Helping others brings joy to teen
WRITTEN BY Julie Drake
Paraclete High School senior Robert Norris smiles a lot these days. The happiness he feels comes from helping people he doesn’t know.
The ambitious, competitive, intense 17-year-old uses the same focus he displays on the gridiron playing defense or offense for the Spirits varsity football team toward helping others.
Robert took $500 he saved over six months doing odd jobs like yardwork and washing cars to buy something for himself and instead gave it to another high school student who wanted to go to college but had to work to achieve it.
Robert presented his Student to Student Scholarship in May to 17-year-old Knight High School senior Tamarie Magana during that school’s senior awards night.
“When I went up there in front of all the seniors I was kind of nervous, of course, but it actually felt good,” Robert said. “It was funny because I was the same age or younger than most of them. I went, and I stood up, (head counselor Raymond Hart) started talking about me. I just started laughing. It felt really good.”
Magana, who will attend California State University, Northridge, deemed Robert’s gesture “awesome.”
“I thought that was a great opportunity for him as well because that shows that he’s a leader. If he’s able to do that then, that’s great because he’s giving something out to other people,” she said at the time.
Robert’s next charitable endeavor is raising money for a food drive.

• _Source material_
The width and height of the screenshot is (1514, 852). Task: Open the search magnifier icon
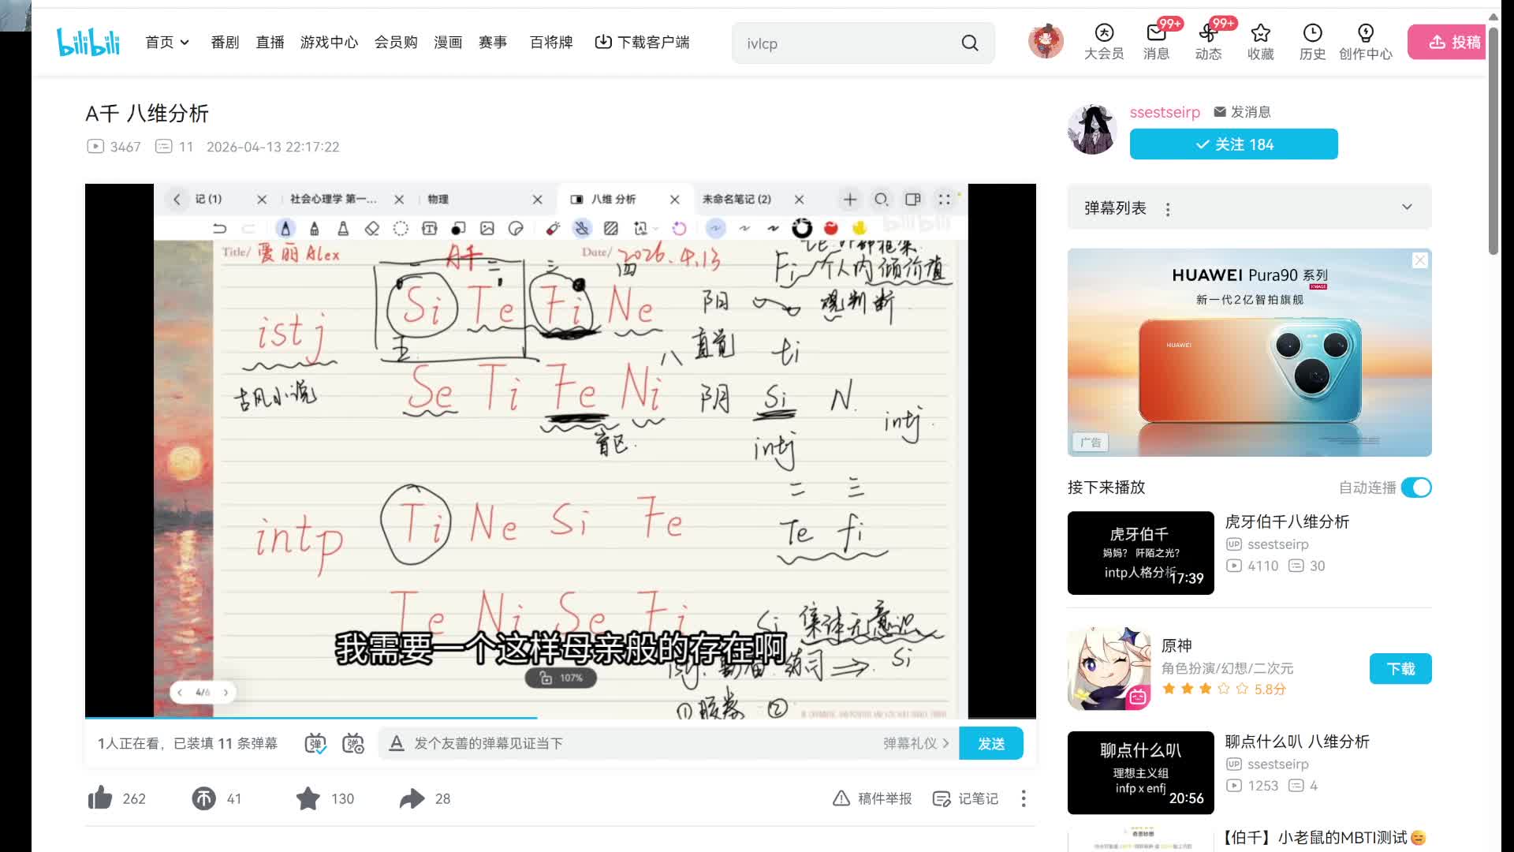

• _Aim_
Please continue the article about Robert Norris's scholarship gift from the point where it stops. This material has no connection to the article about the teen who gave away his savings.

• _Answer below_
“I see a lot of people in bad situations, needing food or such. It went from being scared of them asking me for money to wanting to help them,” Robert said. “So, I figured if I could start a scholarship, why can’t I start a food drive.”
He created a website, www.robertscannedfooddrive.com, to collect donations via PayPal. Anyone who would like to help but doesn’t want to donate money can donate canned food. There is contact information on the website to arrange for pickup.
“I just like helping people,” Robert said. “Ever since the scholarship thing, I’ve just been wanting to help people.”
He hopes to raise at least $500.
“That’s like so low, but I could do something with $500,” Robert said.
The logo Robert created for his website features a cross with the words family, love, and respect on it. It also has a Native American symbol for Navajo, a nod to Robert’s heritage on his father Terry’s side, an Argentinian flag for his mother, Silvia, who is from Argentina, and an eagle and books.
“Just things that are important to me, my faith, my family, love, respect, (and) my ethnicities,” Robert said.
Dad Terry noted that Robert’s grandfather was the first Navajo to earn a doctoral degree.
Robert said his father and his friends all say that he has changed himself for the better in the past couple of months.
“I’ve been happier,” Robert said. “I used to be sort of just serious and grumpy. But now I don’t feel right if I don’t smile, or laugh. I can never express how much I like helping people, it brings such a joy.”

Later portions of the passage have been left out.